As a national leader in deck safety strategies, Fairfax County has made considerable contributions to the industry over the past few decades. In fact, the American Wood Council approached Fairfax County several years ago to ask if they could use our details as the initial basis for theirs (Publication DCA6). While our details have slightly diverged since, DCA6 is a nationally recognized companion set of typical details. In addition, our office is approached numerous times a year by building departments across North America hoping to obtain our permission to affix their jurisdictions’ name to our details. Of course, we say yes.

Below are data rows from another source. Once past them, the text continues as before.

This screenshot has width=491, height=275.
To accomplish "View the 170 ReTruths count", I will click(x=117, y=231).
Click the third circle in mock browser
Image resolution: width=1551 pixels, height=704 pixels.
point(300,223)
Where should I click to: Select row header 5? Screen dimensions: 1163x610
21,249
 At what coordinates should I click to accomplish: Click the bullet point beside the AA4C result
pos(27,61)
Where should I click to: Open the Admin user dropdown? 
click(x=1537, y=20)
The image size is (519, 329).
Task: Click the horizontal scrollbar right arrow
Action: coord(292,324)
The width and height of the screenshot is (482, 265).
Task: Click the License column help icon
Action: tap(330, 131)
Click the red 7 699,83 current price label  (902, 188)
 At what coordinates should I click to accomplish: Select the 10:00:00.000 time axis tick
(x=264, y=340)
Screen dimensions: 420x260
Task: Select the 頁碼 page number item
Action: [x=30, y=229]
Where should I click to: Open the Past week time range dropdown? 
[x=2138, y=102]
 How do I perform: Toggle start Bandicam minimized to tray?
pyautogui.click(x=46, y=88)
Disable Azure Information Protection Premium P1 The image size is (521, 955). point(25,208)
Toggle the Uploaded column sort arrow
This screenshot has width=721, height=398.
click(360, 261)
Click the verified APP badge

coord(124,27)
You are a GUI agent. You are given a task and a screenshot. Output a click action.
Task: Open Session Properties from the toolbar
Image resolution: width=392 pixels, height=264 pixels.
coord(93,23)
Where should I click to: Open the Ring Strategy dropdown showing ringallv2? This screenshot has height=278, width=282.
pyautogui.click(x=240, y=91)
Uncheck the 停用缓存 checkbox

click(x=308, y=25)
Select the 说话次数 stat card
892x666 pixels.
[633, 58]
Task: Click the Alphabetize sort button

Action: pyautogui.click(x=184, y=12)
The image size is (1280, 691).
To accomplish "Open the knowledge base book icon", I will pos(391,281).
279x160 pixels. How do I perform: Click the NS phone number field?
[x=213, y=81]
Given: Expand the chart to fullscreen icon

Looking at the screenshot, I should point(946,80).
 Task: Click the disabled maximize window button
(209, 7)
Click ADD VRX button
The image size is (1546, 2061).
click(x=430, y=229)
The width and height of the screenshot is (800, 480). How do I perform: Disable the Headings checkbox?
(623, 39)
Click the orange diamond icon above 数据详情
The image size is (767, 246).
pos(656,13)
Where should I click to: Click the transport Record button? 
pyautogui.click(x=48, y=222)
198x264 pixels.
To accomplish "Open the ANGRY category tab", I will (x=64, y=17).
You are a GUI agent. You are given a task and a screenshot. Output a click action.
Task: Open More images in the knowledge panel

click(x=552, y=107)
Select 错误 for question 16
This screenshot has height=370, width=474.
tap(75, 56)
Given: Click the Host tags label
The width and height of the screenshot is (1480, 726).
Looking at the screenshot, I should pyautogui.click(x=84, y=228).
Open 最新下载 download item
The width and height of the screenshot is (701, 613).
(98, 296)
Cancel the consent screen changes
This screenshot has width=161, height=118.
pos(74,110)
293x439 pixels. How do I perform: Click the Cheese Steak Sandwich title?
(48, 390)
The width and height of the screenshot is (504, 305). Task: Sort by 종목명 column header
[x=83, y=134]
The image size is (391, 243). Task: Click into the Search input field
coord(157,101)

To be helpful and thorough as possible, our details call out products from various manufacturers to provide our novice (or professional) deck builders options and to ensure if one product is not available, there is another for the builder to choose from. For instance, for epoxy anchors at a ledger connection, we specify products from Red Head and Hilti. Fairfax County does not endorse a single manufacturer or product line. However, we ensure the products are from nationally recognized and respected companies who are also committed to deck safety. Those include:
- Red Head
- Simpson Strong-Tie
- USP (MiTek)
Recently Simpson Strong-Tie published eight online videos on how to safely construct a deck. If a new deck is in your future, I would suggest watching these videos; they are a wealth of great information. If followed, they compliment the Fairfax County Typical Deck Details. Watch these videos with a few points in mind…
- Only Simpson Strong-Tie products are referenced. It’s their videos, so it’s no surprise the videos only promote their products. There are other equally good products from other manufacturers you can use.
- The video was produced in the west where wood species must be incised (slits cut into the members’ surface parallel to the wood grain) to ensure preservative treatment chemicals are thoroughly absorbed into the wood. Here in the mid-Atlantic, Southern Pine is the most common lumber for outdoor use; as a species it’s naturally absorbent and does not require incising.
- The beams used in the videos are solid rather than multi-plies. The Fairfax County Typical Deck Details specifies a range of multi-ply beams rather than a solid single ply.
By following our typical details, using the specified product therein and watching how-to videos from Simpson Strong-Tie, you will build a safe and code compliant deck that will last you decades.